# ddclient using interface

## ufayzull

i'm posting this to see if other people have the same issue with ddclient and if the solution i used is good. i could not get /etc/init.d/ddclient to work properly. it worked when i ran it as root, but never from the init.d, it just silently didn't update my ip. so to find out what is going on i changed ddclient line in passwd to be able to su into it and run the command manually with my config options i chose:

```

# su ddclient

$ /usr/sbin/ddclient -daemon=0  -use=if -if=ppp0 -verbose

sh: line 1:  6422 Segmentation fault      ifconfig ppp0 2> /dev/null

WARNING:  unable to determine IP address

```

so it seems like something wrong at the ifconfig line. still as ddclient user:

```

$ /sbin/ifconfig

Warning: cannot open /proc/net/dev (No such file or directory). Limited output.

$ ls -l /proc/net/*

ls: cannot access /proc/net/*: No such file or directory

```

now, as root:

```

 # ls -l /proc/net/dev

-r--r--r-- 1 root wheel 0 Oct  1 19:15 /proc/net/dev

```

so it seems like group 'wheel' has access to it. i added ddclient to wheel (is it a good thing to do?). after that it seems to work fine using ddclient:

```

$ /usr/sbin/ddclient -daemon=0 -use=if -if=ppp0 -verbose

INFO:     setting IP address to .............

```

no segmentation faults. is this a bug, and if it is, is it an ebuild bug or ddclient bug?

----------

## geki

well, as soon as ddclient has access to the resources it needs, it runs.

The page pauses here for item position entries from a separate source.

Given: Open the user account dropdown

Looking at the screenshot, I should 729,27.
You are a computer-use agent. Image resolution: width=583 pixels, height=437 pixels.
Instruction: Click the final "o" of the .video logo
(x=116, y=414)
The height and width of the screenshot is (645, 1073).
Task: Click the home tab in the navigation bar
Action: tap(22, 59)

so, ddclient should be added to some group via ebuild, to have access.

=> ebuild bug

----------

## PaulBredbury

 *ufayzull wrote:*   

> $ ls -l /proc/net/*
> 
> ls: cannot access /proc/net/*: No such file or directory

 

Your /proc/net setup sounds bad. Does "ifconfig ppp0" work as a normal user? Because it should.

If you're seeing "Segmentation fault", it's not clear what's segfaulting. ddclient is perl code, so if your perl is segfaulting, that's another issue with your config.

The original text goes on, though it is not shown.